* 节选原文
Jelinet

baseball,
console game,
musical&classical&rock,
LEGO,
programmer.

一、简介
- 1.1、可选参数
  - 1.1.1 preference
    - ES 7.X
二、GET 基本流程
三、GET 详细分析
- 3.1、协调节点
  - 3.1.1、内容路由
  - 3.2.2、转发请求
- 3.2、数据节点
  - 3.2.1、读取及过滤
  - 3.2.2、InternalEngine的读取过程
四、MGET 流程分析
五、思考

ElasticSearch-Get流程

May 7, 2020

一、简介

ES的读取分为Get和Search两种操作，这两种读取操作有较大的差异，GET/MGET必须指定三元组：index、 ~~_type~~(ES7废弃，_doc) 、_id。也就是说，根据文档 id 从正排索引中获取内容。而 search 不指定 _id，根据关键词从倒排索引中获取内容。

一个GET请求的简单例子(来自官网)如下:

curl -XGET http://127.0.0.1:9200/_doc/1?pretty

# 结果：
    "_ index" : "website",
    "_type" : "_doc",
    "id" : "1",
    "version" : 21,
    " found" : true,
    "_source" : {
        "first name" : "John",
        "last_ name" : "Smith",
        "age" : 25,
        "about" : "I
        "love to go rock c1 imbing",
        "interests" :[
            "sports",
            "music"
        ]
    }
}

1.1、可选参数

与写请求相同，GET请求时可以在URI中设置一些可选参数，如下表所示。

参数	简介
realtime	默认为true。GET API默认是实时的，不受索引刷新（refresh）频率设置的影响。如果文档已经更新，但是还没刷新，则GET API将会发出一个刷新调用，使文档可见
source filtering	默认情况下，GET API返回文档的全部内容（在_source字段中）。可以设置为false，不反悔文档内容。同时可以使用_source_include和_source_exclude过滤返回原始文档的部分字段
stored Fields	对于索引映射中store设置为true的字段，本选项用来指定返回哪些字段
_source	通过/{index}/{type/{id}/_source的形式可以只返回原始文档内容，其他的 _id等元信息不返回
routing	自定义routing
preference	默认情况下，GET API从分片的多个副本中随机选择一个，通过指定优先级（preference）可以选择从主分片读取，或者尝试从本地读取
refresh	默认为flase，若设置refresh为true，则可以在读取之前先执行刷新操作，这对写入速度有负面影响
version	如果GET API指定了版本号，那么当文档实际版本号与请求的不符时，ES将返回409错误

1.1.1 preference

_primary：只打到primary shard上去
_primary_first：优先打到primary shard上去
_local：优先在本地节点上shard查询，然后再去其他shard查询
_only_node：限定唯一node进行搜索
_prefer_node：优先在指定node中查询
_shards：在指定shard查询
用户自定义：不能以"_"开头

ES 7.X

Shard preferences _primary, _primary_first, _replica, and _replica_first are removed These shard preferences are removed in favour of the _prefer_nodes and _only_nodes preferences.

* 数据条目
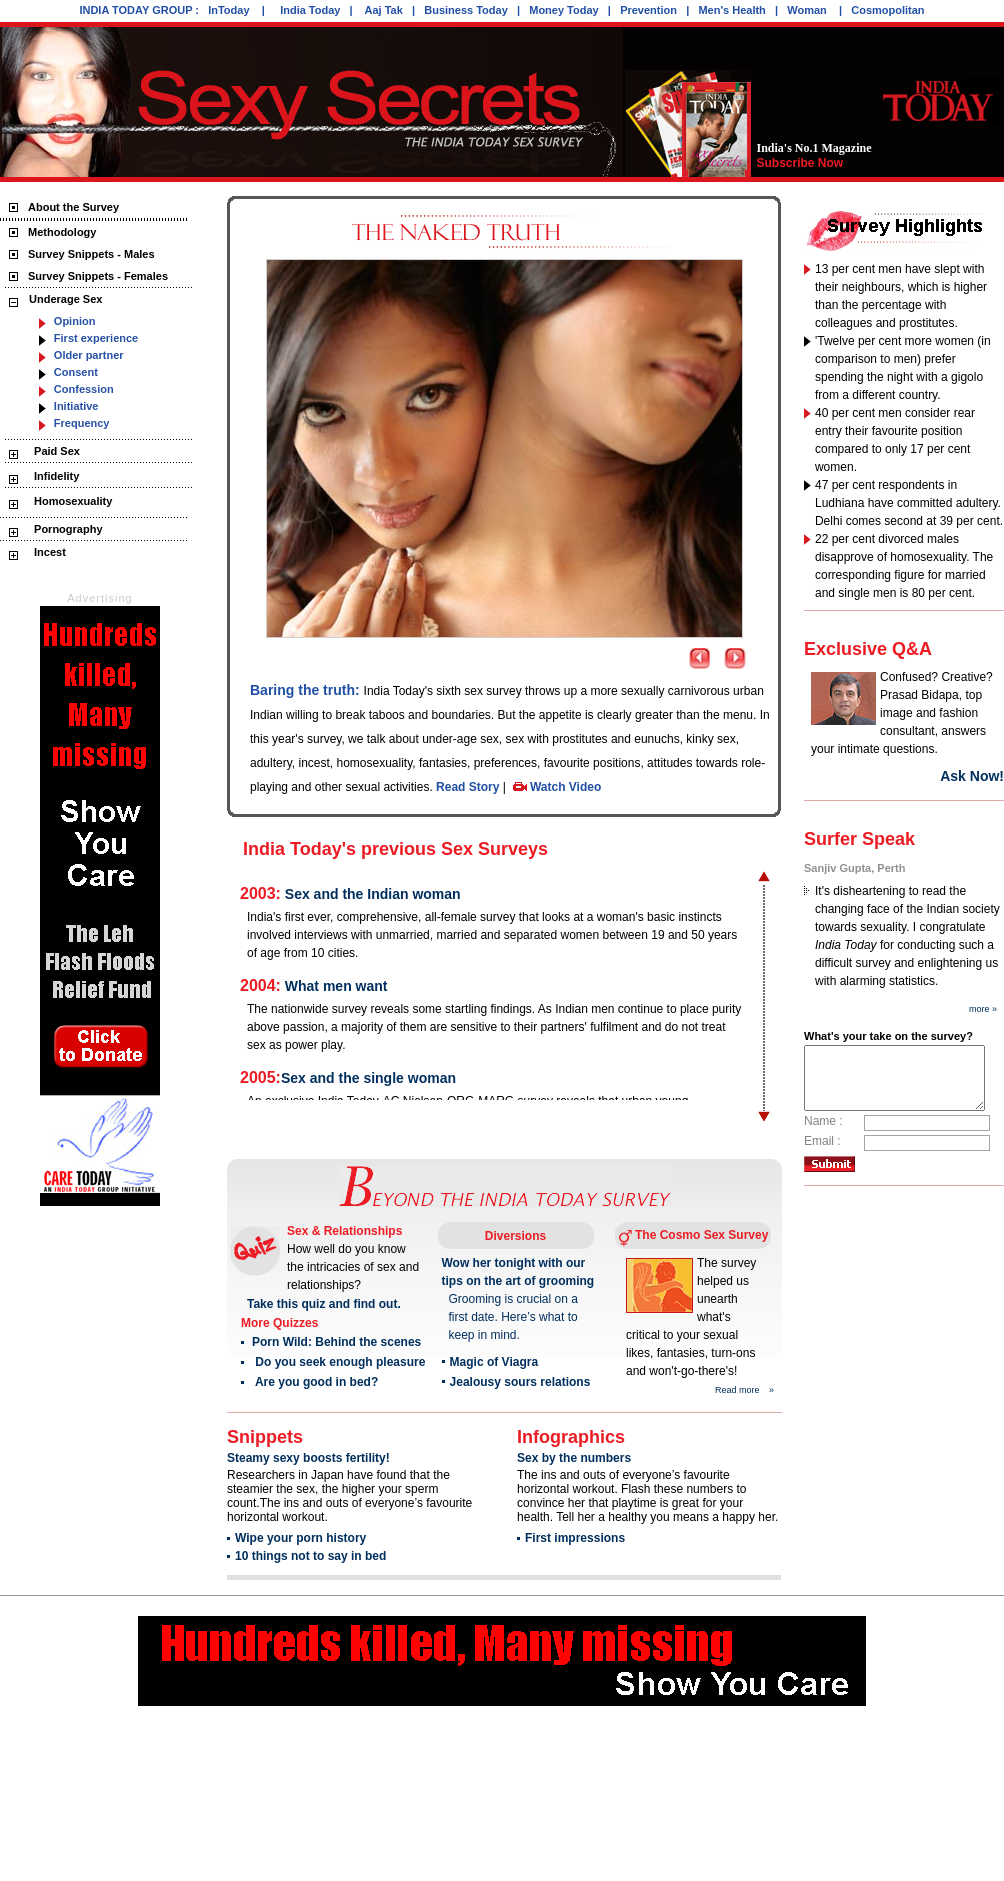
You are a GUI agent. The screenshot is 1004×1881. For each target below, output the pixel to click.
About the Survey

* 练习题组
**a)** 判断下列三项陈述是否与节选原文相符，每项回答"是"或"否"，并原样引用原文中起决定作用的文字。（i）GET API 默认是实时的。（ii）search 操作需要指定 _id。（iii）当文档实际版本号与请求指定的版本号不符时，ES 返回 404 错误。
**b)** 请把节选原文中以"ES的读取分为Get和Search两种操作"开头的段落改写成要点列表，保留其主要事实。
上述数据与本练习无关。

* 各题答案
**a)**
（i）是。"GET API默认是实时的，不受索引刷新（refresh）频率设置的影响"
（ii）否。"而 search 不指定 _id，根据关键词从倒排索引中获取内容"
（iii）否。"那么当文档实际版本号与请求的不符时，ES将返回409错误"

**b)**
- ES 的读取分为 GET 和 Search 两种操作，二者差异较大。
- GET/MGET 必须指定三元组：index、_type（ES7 废弃，改为 _doc）、_id。
- GET 根据文档 id 从正排索引中获取内容。
- Search 不指定 _id，根据关键词从倒排索引中获取内容。